Not. Great for the locals either.
Let's hope they can sort it out soon.
Margaret


----------



## cabby (May 14, 2005)

Before the M 20 we used the A20, so I must assume that all traffic has been diverted(deviation for Dave etc) along that route for a short length.

cabby

Plus the A25 if needs be.


----------



## ob1 (Sep 25, 2007)

The A2/M2 is the alternative being advised. We used it returning from Dover last night and it was just a fast moving solid jam from Dover to our turn off at Dartford. I can't imagine what it must be like today.

Ron


----------



## Mrplodd (Mar 4, 2008)

Well, I have just about EVERYTHING crossed !!

Outbound Tunnel crossing booked for 11:20 tomorrow (Bank Holiday Monday) currently at our son's near Hook so about 100 miles distant. So I will be watching developments VERY carefully to see when (if) the road re-opens, we will be leaving here VERY early tomorrow morning if it's still shut, working on the theory that most people will have already got to where they want to be over the weekend and won't be heading for home until much later. In fact I would prefer to get on an earlier crossing.
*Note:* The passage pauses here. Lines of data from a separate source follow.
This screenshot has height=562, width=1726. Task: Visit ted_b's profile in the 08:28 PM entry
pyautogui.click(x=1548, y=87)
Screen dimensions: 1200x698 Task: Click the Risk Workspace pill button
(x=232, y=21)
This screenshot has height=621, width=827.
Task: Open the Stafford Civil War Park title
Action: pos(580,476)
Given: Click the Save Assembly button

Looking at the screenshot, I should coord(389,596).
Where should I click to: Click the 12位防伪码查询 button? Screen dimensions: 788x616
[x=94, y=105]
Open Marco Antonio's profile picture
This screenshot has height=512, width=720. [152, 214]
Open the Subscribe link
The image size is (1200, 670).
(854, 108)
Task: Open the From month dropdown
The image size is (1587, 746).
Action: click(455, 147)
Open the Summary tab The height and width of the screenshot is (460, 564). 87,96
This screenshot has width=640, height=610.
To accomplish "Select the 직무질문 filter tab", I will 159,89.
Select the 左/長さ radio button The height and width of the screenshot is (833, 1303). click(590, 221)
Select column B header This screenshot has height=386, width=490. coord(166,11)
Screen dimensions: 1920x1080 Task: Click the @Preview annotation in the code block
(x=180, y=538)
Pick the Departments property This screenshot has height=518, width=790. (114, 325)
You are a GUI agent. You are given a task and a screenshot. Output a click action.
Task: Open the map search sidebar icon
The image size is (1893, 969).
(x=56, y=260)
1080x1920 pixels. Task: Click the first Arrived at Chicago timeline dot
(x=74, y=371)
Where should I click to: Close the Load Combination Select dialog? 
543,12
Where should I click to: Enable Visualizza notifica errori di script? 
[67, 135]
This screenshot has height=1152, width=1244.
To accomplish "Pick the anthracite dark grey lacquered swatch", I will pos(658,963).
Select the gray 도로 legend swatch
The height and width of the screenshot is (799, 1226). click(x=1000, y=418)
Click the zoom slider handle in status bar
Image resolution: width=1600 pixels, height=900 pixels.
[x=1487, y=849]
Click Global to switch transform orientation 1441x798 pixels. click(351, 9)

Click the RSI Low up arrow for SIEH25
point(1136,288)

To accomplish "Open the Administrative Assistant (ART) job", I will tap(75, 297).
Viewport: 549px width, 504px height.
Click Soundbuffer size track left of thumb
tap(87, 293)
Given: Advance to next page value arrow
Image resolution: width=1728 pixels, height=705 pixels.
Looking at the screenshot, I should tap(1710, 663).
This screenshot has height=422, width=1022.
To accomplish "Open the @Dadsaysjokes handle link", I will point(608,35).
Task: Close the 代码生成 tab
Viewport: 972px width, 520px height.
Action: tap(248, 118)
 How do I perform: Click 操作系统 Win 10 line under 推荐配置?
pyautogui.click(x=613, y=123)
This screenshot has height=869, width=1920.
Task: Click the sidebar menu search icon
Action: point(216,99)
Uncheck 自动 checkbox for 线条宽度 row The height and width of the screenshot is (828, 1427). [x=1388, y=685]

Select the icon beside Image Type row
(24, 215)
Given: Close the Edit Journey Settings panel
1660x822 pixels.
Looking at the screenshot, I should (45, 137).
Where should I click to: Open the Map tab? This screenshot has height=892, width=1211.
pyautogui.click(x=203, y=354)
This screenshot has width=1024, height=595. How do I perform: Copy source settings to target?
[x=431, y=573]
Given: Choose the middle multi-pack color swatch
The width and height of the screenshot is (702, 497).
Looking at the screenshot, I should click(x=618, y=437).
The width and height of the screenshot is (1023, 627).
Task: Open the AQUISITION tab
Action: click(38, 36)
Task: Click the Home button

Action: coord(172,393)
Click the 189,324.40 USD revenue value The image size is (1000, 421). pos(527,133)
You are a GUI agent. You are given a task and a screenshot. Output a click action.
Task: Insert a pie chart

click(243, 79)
What's check in at Eurotunnel like these days bearing in mind how much more the French authorities are checking travellers these days. Last time I went we simply sailed through but I have no doubt it is no longer that simple. 

Andy


----------



## peribro (Sep 6, 2009)

Traffic isn't doing too badly in fact. The diversion for eastbound traffic is up the M25 to Dartford and then back down the A2 rejoining the M20 at Maidstone. It's only adding about 15 minutes to normal journey times.


----------



## icer (Dec 11, 2006)

Latest is that it will open at 6pm tonight

Ian


----------



## cabby (May 14, 2005)

I do believe that it is open now.

cabby


----------